- **SHORT EXERCISE**
Output the lines starting at the one that contains "The height and" and ending at the one that contains "[x=515, y=224]" as a two-column CSV with the headers instruction and location. Give one row for each text and its answer, put each in its own quoted field with line breaks turned into spaces, and leave the pictures out.
--- START EXERCISE MATERIAL ---
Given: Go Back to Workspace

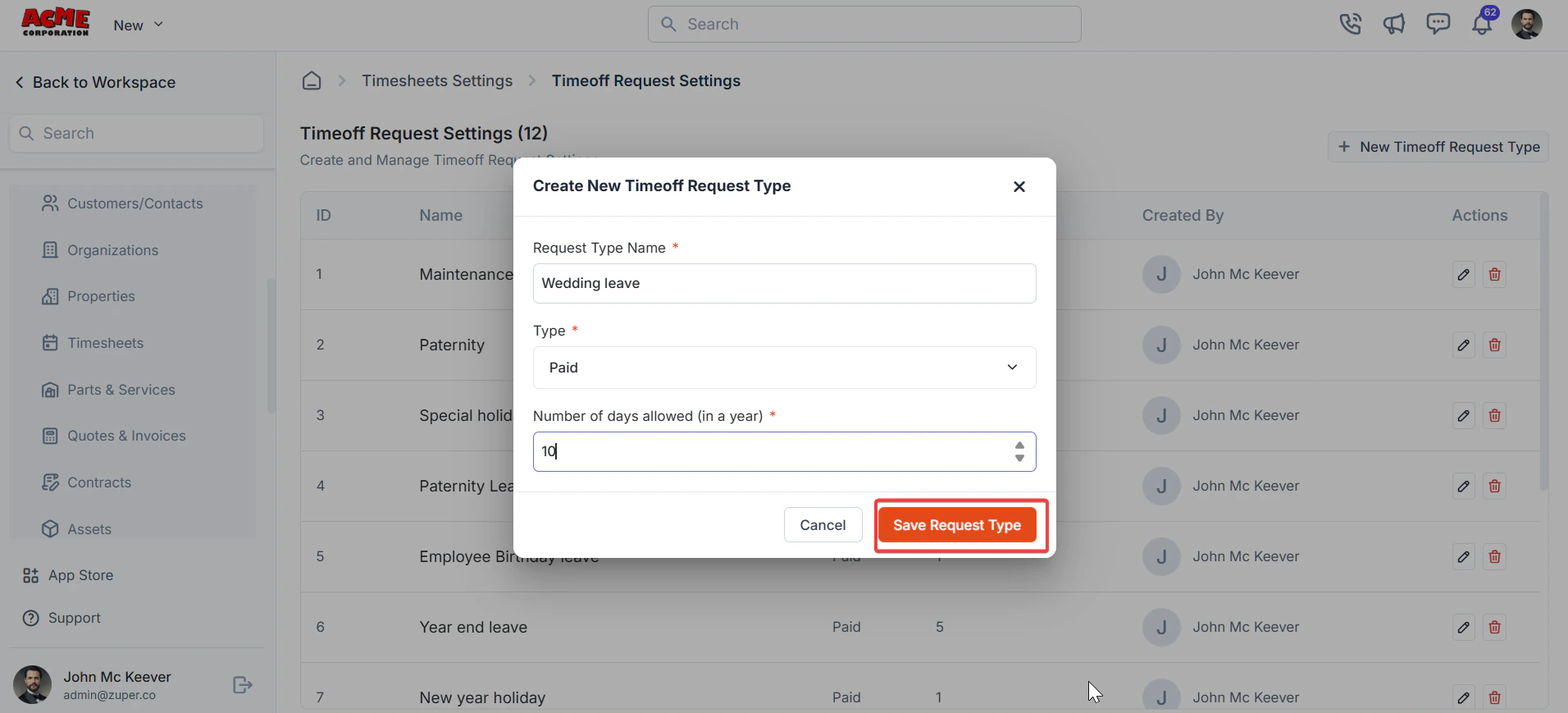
--- END EXERCISE MATERIAL ---
--- START EXERCISE MATERIAL ---
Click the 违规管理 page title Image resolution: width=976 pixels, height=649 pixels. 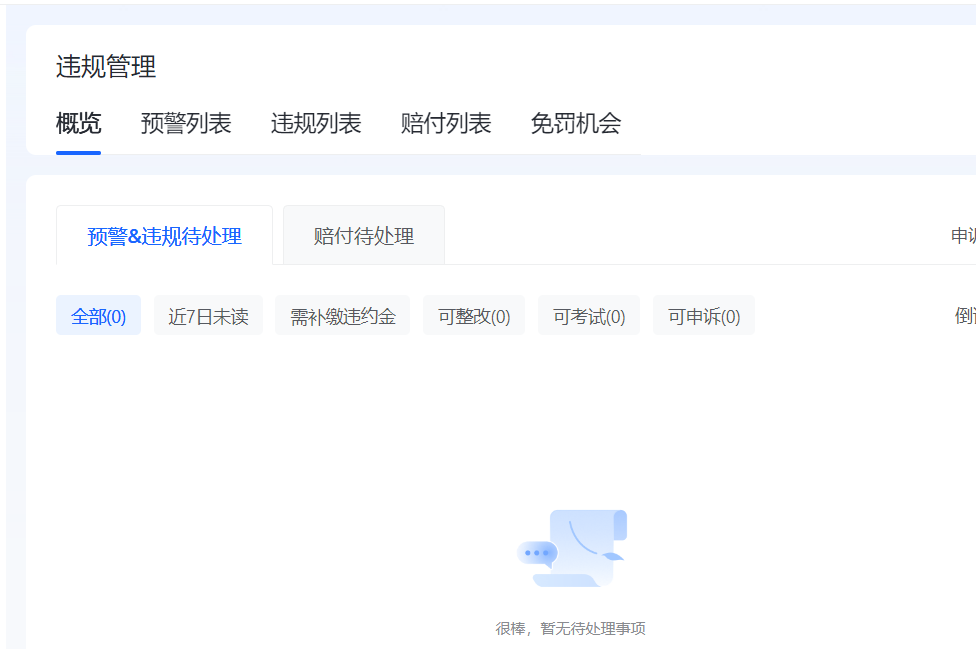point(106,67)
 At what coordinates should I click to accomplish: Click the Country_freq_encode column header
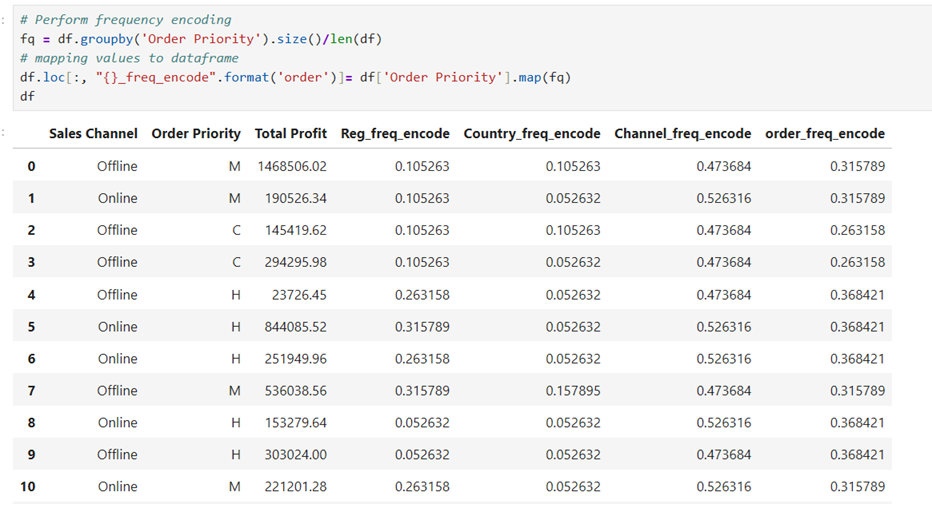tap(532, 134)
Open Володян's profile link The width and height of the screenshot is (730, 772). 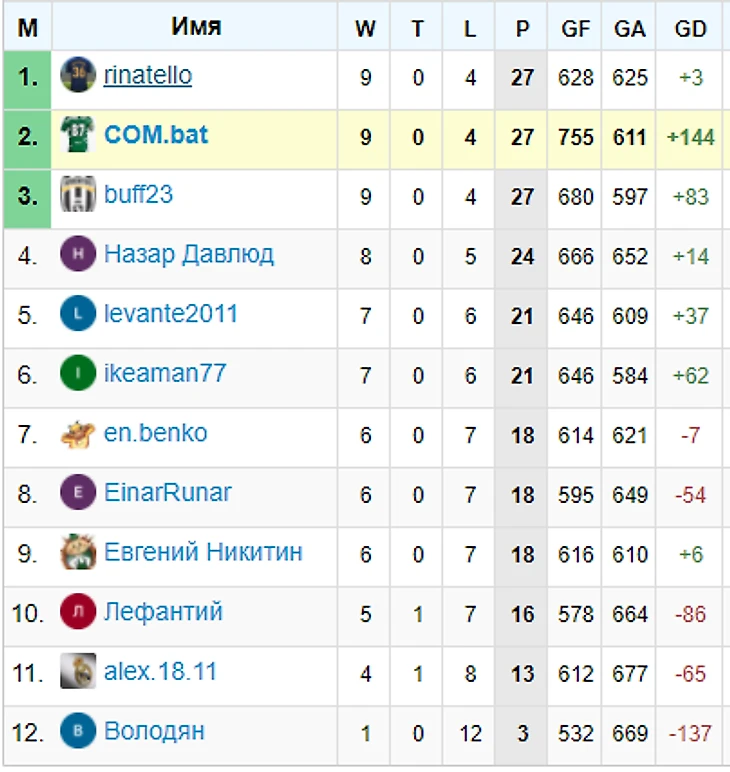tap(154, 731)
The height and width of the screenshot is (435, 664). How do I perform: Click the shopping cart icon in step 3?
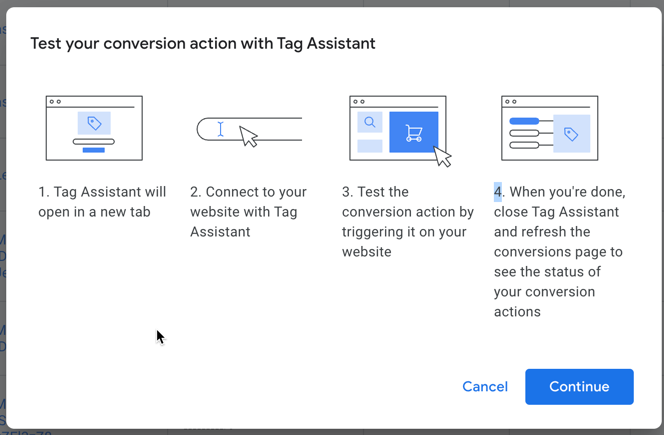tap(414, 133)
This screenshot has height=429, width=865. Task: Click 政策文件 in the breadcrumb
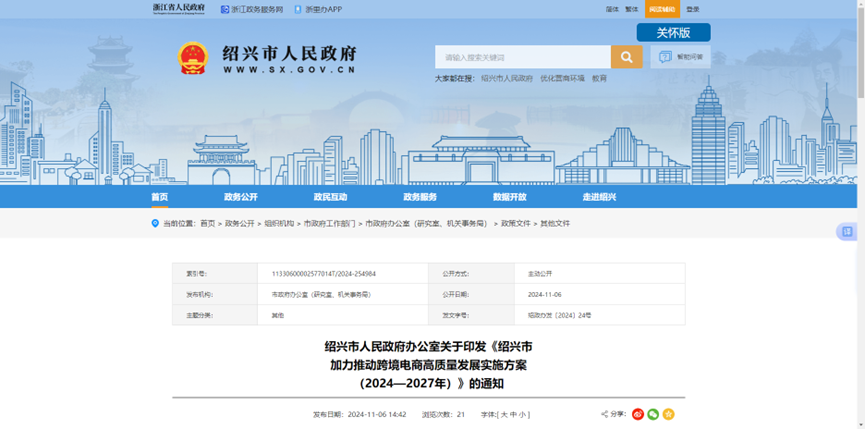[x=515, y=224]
--- END EXERCISE MATERIAL ---
- **OUTPUT FOR THIS TASK**
instruction,location
"The height and width of the screenshot is (435, 664). How do I perform: Click the shopping cart icon in step 3?","tap(414, 133)"
"This screenshot has height=429, width=865. Task: Click 政策文件 in the breadcrumb","[x=515, y=224]"